- Source document
GUMMOW J: Well, your task is to inform yourself and not just leave it for us to worry.


MR WALKER: The point has only just arisen, your Honour.


GUMMOW J: Yes, I realise that. It was telegraphed yesterday, I would have thought.


MR WALKER: The point was not argued in the Court of Appeal. What of course may have followed – this is not a matter of record, it is a matter of what is not in the record – in relation to an appeal by way of re-hearing in the Court of Appeal concerning what is to be gathered from the dealings between the parties, particularly concerning whether there was, for example, any real agency, for example, I do not know.


HEYDON J: You may be right but Suttor v Gundowda is usually understood as precluding the taking of a fresh point on appeal which could have been met by evidence at the trial, not by new evidence in the Court of Appeal.

- Given data
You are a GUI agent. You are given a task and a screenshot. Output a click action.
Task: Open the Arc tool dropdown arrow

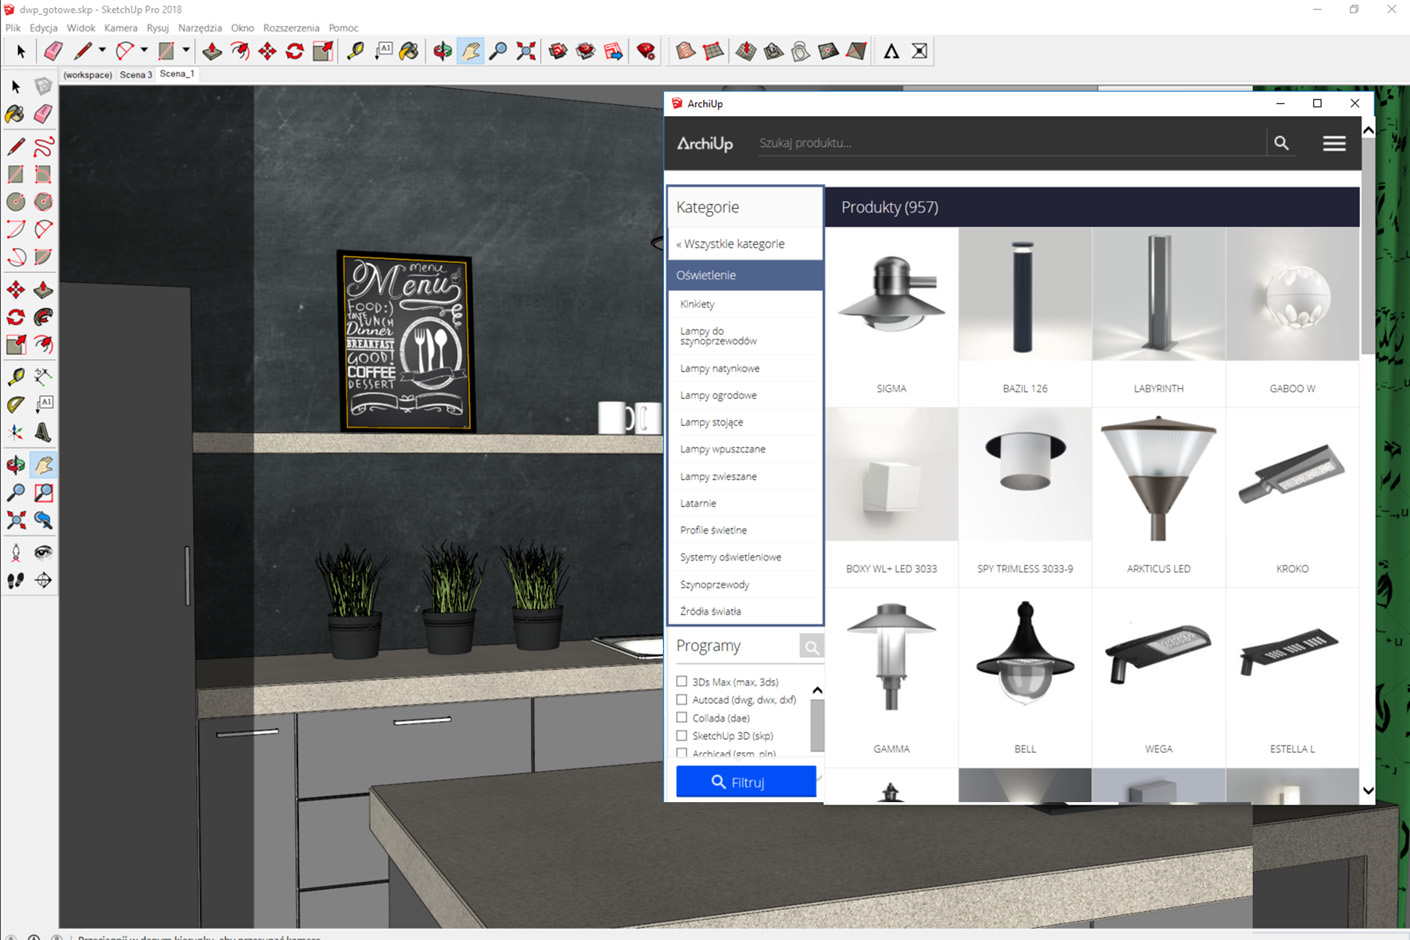pyautogui.click(x=142, y=50)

- Given instruction
Copy out the stretch of the court transcript from "GUMMOW J: Yes, I" through "evidence in the Court of Appeal.".

- Solved exercise
GUMMOW J: Yes, I realise that. It was telegraphed yesterday, I would have thought.


MR WALKER: The point was not argued in the Court of Appeal. What of course may have followed – this is not a matter of record, it is a matter of what is not in the record – in relation to an appeal by way of re-hearing in the Court of Appeal concerning what is to be gathered from the dealings between the parties, particularly concerning whether there was, for example, any real agency, for example, I do not know.


HEYDON J: You may be right but Suttor v Gundowda is usually understood as precluding the taking of a fresh point on appeal which could have been met by evidence at the trial, not by new evidence in the Court of Appeal.